» SET EXERCISE:
Rewrite all of the material below, replacing "logout icon" with "sign-out icon" and leaving everything else unchanged.

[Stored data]

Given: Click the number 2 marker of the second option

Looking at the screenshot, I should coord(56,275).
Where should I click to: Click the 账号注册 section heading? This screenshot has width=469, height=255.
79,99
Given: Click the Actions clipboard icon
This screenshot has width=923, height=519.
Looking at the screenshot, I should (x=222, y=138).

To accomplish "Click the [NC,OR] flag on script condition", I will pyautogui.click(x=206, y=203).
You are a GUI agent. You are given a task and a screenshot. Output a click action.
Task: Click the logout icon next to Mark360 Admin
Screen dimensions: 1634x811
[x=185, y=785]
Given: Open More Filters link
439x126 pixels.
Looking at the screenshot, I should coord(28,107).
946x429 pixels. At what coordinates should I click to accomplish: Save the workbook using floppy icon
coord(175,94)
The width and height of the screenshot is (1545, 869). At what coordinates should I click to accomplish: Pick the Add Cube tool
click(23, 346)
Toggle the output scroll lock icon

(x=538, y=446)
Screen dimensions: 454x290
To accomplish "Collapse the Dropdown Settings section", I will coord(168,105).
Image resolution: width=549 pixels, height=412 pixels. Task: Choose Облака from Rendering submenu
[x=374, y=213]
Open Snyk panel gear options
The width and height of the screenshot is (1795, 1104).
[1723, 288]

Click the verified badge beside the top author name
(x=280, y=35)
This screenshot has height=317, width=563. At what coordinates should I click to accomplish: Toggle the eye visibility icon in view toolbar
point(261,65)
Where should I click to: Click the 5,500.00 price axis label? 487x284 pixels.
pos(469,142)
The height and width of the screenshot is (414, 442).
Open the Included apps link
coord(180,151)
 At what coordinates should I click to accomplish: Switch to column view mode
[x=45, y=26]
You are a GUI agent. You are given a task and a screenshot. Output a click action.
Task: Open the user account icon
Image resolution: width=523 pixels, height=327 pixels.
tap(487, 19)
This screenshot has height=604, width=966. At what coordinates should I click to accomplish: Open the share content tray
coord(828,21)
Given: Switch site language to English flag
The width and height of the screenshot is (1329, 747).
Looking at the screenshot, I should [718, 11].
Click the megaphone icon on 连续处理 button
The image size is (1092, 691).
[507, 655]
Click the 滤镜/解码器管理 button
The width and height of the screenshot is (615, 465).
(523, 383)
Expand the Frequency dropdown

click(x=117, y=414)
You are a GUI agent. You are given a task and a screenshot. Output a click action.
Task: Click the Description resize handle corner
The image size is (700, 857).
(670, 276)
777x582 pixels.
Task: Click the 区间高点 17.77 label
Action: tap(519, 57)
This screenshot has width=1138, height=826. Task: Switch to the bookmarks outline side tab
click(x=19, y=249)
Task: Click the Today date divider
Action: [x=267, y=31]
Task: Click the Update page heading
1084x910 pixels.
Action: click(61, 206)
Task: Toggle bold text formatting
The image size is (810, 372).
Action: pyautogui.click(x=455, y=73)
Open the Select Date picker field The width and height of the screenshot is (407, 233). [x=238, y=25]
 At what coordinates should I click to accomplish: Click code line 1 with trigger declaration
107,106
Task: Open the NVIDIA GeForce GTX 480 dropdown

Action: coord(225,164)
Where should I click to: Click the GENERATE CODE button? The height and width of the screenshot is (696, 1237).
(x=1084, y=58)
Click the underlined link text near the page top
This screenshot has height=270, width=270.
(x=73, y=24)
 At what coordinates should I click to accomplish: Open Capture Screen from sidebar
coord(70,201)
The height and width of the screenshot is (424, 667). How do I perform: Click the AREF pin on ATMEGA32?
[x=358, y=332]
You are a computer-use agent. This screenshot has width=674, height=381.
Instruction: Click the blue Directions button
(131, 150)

» COMPLETE OUTPUT:
Given: Click the number 2 marker of the second option

Looking at the screenshot, I should coord(56,275).
Where should I click to: Click the 账号注册 section heading? This screenshot has width=469, height=255.
79,99
Given: Click the Actions clipboard icon
This screenshot has width=923, height=519.
Looking at the screenshot, I should (x=222, y=138).

To accomplish "Click the [NC,OR] flag on script condition", I will pyautogui.click(x=206, y=203).
You are a GUI agent. You are given a task and a screenshot. Output a click action.
Task: Click the sign-out icon next to Mark360 Admin
Screen dimensions: 1634x811
[x=185, y=785]
Given: Open More Filters link
439x126 pixels.
Looking at the screenshot, I should coord(28,107).
946x429 pixels. At what coordinates should I click to accomplish: Save the workbook using floppy icon
coord(175,94)
The width and height of the screenshot is (1545, 869). At what coordinates should I click to accomplish: Pick the Add Cube tool
click(23, 346)
Toggle the output scroll lock icon

(x=538, y=446)
Screen dimensions: 454x290
To accomplish "Collapse the Dropdown Settings section", I will coord(168,105).
Image resolution: width=549 pixels, height=412 pixels. Task: Choose Облака from Rendering submenu
[x=374, y=213]
Open Snyk panel gear options
The width and height of the screenshot is (1795, 1104).
[1723, 288]

Click the verified badge beside the top author name
(x=280, y=35)
This screenshot has height=317, width=563. At what coordinates should I click to accomplish: Toggle the eye visibility icon in view toolbar
point(261,65)
Where should I click to: Click the 5,500.00 price axis label? 487x284 pixels.
pos(469,142)
The height and width of the screenshot is (414, 442).
Open the Included apps link
coord(180,151)
 At what coordinates should I click to accomplish: Switch to column view mode
[x=45, y=26]
You are a GUI agent. You are given a task and a screenshot. Output a click action.
Task: Open the user account icon
Image resolution: width=523 pixels, height=327 pixels.
tap(487, 19)
This screenshot has height=604, width=966. At what coordinates should I click to accomplish: Open the share content tray
coord(828,21)
Given: Switch site language to English flag
The width and height of the screenshot is (1329, 747).
Looking at the screenshot, I should [718, 11].
Click the megaphone icon on 连续处理 button
The image size is (1092, 691).
[507, 655]
Click the 滤镜/解码器管理 button
The width and height of the screenshot is (615, 465).
(523, 383)
Expand the Frequency dropdown

click(x=117, y=414)
You are a GUI agent. You are given a task and a screenshot. Output a click action.
Task: Click the Description resize handle corner
The image size is (700, 857).
(670, 276)
777x582 pixels.
Task: Click the 区间高点 17.77 label
Action: tap(519, 57)
This screenshot has width=1138, height=826. Task: Switch to the bookmarks outline side tab
click(x=19, y=249)
Task: Click the Today date divider
Action: [x=267, y=31]
Task: Click the Update page heading
1084x910 pixels.
Action: click(61, 206)
Task: Toggle bold text formatting
The image size is (810, 372).
Action: pyautogui.click(x=455, y=73)
Open the Select Date picker field The width and height of the screenshot is (407, 233). [x=238, y=25]
 At what coordinates should I click to accomplish: Click code line 1 with trigger declaration
107,106
Task: Open the NVIDIA GeForce GTX 480 dropdown

Action: coord(225,164)
Where should I click to: Click the GENERATE CODE button? The height and width of the screenshot is (696, 1237).
(x=1084, y=58)
Click the underlined link text near the page top
This screenshot has height=270, width=270.
(x=73, y=24)
 At what coordinates should I click to accomplish: Open Capture Screen from sidebar
coord(70,201)
The height and width of the screenshot is (424, 667). How do I perform: Click the AREF pin on ATMEGA32?
[x=358, y=332]
You are a computer-use agent. This screenshot has width=674, height=381.
Instruction: Click the blue Directions button
(131, 150)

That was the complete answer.